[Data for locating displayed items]
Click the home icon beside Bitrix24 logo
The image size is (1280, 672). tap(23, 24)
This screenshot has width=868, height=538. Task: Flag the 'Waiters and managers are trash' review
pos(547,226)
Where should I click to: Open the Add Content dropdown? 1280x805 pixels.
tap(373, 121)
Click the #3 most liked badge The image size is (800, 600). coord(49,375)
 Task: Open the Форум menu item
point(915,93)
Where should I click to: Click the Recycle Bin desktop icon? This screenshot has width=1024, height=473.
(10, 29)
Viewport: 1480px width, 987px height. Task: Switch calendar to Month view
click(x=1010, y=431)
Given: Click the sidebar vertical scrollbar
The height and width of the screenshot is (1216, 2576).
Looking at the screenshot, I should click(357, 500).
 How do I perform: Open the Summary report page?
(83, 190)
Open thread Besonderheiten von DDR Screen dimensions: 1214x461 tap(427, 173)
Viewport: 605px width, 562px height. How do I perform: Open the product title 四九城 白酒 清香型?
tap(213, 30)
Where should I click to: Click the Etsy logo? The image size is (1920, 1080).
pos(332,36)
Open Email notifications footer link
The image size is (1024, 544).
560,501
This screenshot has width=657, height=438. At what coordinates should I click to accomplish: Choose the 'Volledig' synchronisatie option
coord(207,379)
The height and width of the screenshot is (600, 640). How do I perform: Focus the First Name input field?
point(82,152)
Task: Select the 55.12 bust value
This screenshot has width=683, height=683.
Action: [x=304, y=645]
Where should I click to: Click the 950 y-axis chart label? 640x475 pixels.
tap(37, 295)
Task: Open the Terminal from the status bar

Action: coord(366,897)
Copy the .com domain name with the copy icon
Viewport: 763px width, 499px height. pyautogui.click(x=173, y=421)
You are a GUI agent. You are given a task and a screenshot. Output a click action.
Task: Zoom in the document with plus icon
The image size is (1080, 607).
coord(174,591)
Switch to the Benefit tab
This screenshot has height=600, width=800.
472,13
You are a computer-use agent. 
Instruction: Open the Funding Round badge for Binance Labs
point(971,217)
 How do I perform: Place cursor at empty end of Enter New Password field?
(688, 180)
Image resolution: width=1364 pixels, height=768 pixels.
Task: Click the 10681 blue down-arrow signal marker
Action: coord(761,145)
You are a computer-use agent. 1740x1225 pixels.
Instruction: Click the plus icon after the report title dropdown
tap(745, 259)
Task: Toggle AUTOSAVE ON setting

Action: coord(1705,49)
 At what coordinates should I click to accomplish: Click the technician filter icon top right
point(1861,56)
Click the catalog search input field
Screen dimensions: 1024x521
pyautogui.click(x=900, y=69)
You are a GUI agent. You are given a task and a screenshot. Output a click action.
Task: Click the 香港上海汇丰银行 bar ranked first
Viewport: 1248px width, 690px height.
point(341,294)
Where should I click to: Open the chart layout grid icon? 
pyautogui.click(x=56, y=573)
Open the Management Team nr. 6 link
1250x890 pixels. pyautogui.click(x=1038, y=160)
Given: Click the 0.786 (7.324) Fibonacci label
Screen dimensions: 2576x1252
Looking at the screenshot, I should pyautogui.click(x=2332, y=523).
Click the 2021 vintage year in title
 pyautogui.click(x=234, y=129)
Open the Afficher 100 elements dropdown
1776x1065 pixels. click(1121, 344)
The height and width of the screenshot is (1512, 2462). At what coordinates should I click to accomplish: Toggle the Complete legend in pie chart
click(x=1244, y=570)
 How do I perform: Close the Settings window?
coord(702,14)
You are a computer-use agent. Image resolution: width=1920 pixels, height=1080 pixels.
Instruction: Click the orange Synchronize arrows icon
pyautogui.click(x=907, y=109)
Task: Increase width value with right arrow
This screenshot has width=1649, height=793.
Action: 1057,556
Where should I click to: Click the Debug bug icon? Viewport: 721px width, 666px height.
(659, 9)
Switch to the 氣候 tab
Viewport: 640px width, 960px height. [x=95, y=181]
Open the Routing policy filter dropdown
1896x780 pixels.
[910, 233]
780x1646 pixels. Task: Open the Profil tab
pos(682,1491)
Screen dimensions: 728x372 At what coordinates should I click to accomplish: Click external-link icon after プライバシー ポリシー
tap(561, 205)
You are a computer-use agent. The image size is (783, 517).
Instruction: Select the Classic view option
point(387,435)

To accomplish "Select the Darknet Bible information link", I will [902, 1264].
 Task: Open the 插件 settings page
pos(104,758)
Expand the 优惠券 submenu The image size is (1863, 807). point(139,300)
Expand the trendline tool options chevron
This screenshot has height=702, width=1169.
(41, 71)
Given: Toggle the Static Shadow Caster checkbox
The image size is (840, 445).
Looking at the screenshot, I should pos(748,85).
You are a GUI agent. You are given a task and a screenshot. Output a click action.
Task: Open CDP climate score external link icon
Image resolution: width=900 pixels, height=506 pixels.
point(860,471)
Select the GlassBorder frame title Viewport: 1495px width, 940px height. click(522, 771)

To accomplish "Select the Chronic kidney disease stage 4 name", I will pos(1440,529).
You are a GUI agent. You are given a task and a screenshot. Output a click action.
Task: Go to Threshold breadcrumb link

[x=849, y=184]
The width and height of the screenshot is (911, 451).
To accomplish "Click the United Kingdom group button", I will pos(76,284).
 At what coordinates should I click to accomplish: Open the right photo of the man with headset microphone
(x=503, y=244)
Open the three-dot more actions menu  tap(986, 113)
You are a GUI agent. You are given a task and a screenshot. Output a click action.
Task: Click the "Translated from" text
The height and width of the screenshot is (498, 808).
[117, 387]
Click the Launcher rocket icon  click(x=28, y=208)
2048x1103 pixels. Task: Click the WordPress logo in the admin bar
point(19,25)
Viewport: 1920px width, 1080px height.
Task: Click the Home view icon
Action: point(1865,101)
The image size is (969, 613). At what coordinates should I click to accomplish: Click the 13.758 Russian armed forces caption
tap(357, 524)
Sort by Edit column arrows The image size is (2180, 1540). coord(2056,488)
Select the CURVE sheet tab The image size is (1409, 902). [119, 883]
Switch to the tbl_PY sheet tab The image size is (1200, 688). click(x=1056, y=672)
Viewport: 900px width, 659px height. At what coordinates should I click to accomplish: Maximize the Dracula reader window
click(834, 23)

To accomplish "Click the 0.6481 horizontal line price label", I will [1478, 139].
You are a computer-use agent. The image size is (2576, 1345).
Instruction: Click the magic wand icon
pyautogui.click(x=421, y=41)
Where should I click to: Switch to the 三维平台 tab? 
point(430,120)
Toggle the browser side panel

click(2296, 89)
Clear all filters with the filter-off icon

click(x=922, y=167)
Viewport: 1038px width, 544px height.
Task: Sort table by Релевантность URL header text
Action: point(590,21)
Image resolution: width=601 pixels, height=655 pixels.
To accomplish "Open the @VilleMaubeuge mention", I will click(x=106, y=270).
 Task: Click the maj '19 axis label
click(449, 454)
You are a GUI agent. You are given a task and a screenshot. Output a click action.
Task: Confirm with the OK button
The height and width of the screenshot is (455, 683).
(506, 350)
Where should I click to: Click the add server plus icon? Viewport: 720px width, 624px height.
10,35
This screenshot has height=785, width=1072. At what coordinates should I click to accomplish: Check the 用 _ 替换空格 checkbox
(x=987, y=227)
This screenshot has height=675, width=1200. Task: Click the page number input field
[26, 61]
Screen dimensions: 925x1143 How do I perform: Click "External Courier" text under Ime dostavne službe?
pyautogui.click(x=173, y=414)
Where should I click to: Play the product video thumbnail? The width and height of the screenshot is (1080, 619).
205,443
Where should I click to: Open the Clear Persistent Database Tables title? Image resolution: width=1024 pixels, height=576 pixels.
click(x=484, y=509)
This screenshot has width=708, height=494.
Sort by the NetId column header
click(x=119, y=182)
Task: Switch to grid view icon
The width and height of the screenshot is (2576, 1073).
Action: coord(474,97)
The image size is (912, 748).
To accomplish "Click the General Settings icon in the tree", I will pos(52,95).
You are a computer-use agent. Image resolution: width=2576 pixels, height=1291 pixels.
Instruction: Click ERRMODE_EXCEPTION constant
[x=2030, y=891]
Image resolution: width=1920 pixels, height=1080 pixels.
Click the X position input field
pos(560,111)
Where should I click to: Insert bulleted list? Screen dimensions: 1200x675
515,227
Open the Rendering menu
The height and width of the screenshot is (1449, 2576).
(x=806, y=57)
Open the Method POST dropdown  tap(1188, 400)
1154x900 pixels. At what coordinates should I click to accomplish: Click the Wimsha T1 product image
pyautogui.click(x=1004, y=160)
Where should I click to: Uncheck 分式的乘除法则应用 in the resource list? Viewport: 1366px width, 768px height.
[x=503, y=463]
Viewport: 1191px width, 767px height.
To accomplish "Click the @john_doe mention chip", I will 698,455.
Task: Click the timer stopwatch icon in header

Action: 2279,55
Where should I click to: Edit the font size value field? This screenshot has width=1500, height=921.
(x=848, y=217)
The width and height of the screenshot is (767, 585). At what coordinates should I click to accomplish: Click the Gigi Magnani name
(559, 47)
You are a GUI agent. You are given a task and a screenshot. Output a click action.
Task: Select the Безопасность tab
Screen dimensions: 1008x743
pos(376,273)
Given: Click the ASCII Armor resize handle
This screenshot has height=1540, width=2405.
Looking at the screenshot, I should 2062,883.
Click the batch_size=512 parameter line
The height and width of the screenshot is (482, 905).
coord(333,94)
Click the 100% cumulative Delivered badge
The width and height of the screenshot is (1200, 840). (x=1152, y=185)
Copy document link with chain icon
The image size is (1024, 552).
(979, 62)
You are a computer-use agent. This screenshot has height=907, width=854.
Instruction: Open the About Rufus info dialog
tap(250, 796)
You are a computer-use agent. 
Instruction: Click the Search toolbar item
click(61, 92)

[THE PROBLEM]
Please return, word for word, the part of the data that opens with the line containing "Viewport: 605px width, 562px" and closes with the line containing "coord(207,379)", with both of those lines included.

[EXPECTED OUTPUT]
Viewport: 605px width, 562px height. How do I perform: Open the product title 四九城 白酒 清香型?
tap(213, 30)
Where should I click to: Click the Etsy logo? The image size is (1920, 1080).
pos(332,36)
Open Email notifications footer link
The image size is (1024, 544).
560,501
This screenshot has width=657, height=438. At what coordinates should I click to accomplish: Choose the 'Volledig' synchronisatie option
coord(207,379)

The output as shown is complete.